When increasing the amount of fluids, be sure to stay away from caffeine. Decaffeinated teas are the best option besides water, with sodas and coffee being among the worst options for those with ulcerative colitis. Caffeine is a diuretic, which causes the body to expel more water and salt in the urine than the body would naturally. This can lead to further dehydration and other complications in those with inflammatory bowel disease.
Boost your dietary fiber intake
Fiber is a difficult nutrient to manage in people with ulcerative colitis. Too much fiber can actually worsen the symptoms of the condition, but not enough can lead to constipation. If you are experiencing constipation, the answer may be in increasing your dietary fiber consumption within a specific range. You should aim to consume between 20 and 35 grams of dietary fiber per day, with some sources narrowing this window to 22 and 34 grams.
Diet is a huge part of managing an inflammatory bowel disease. The issue may be with certain foods themselves, regardless of the nutritional value attributed to them. Most people with ulcerative colitis are put on diets specific to their bodies and conditions, therefore, traditional means of achieving a healthy diet may not work. For example, raw vegetables may not be good for people with inflammatory bowel disease to consume, and should be closely monitored.

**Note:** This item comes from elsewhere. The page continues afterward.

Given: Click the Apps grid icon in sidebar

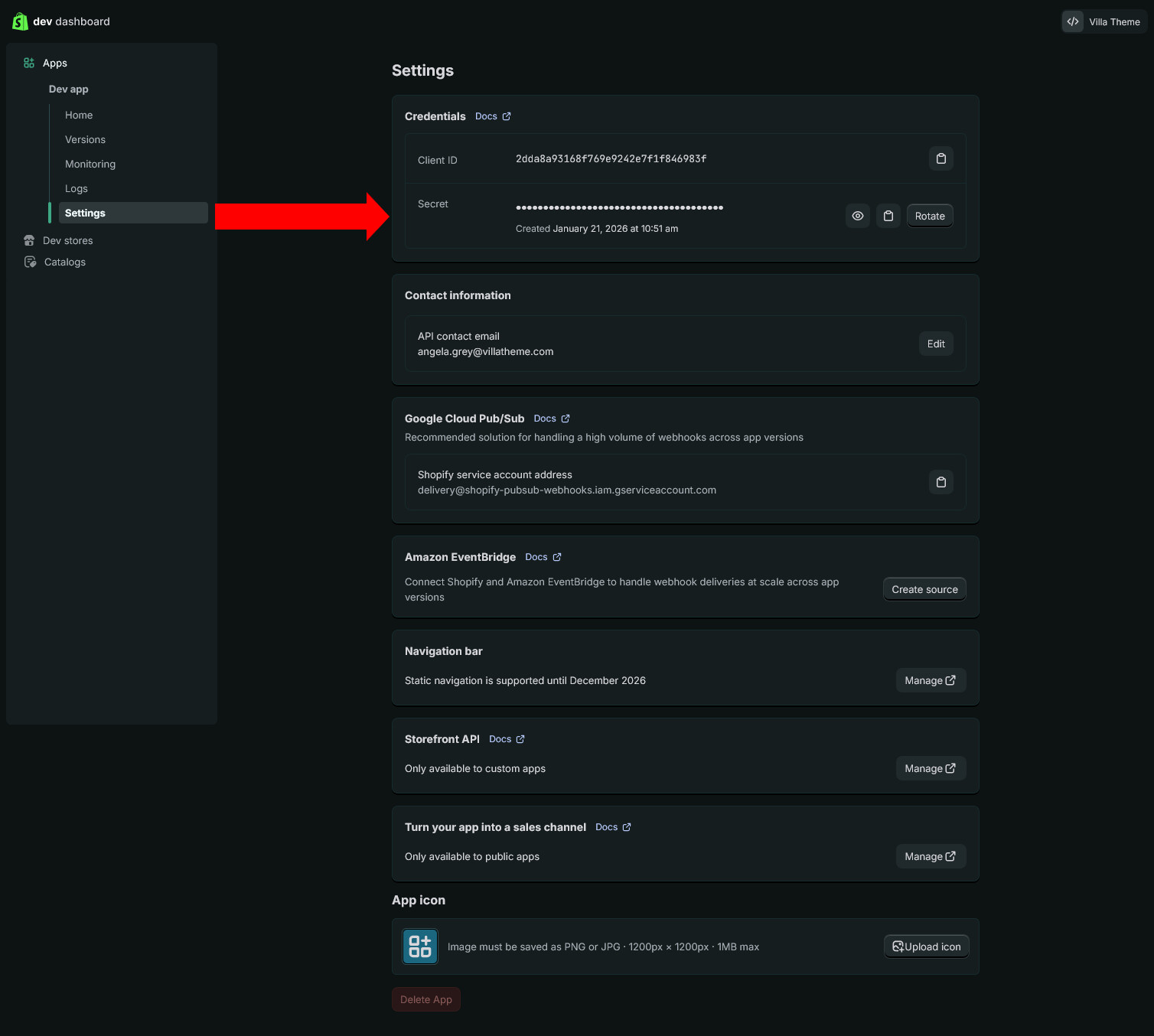Looking at the screenshot, I should 29,63.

Most fiber-rich foods come from the vegetable, fruit, and whole grain food groups. To begin searching for the optimal level of dietary fibers, it might help to keep a food journal. This will also be useful in the event that you eat something or encounter a food that aggravates your symptoms. If a certain fruit or vegetable irritates you, try cooking or preparing it different ways. Diet is a constant variable, and it will take some fine-tuning to get perfectly right.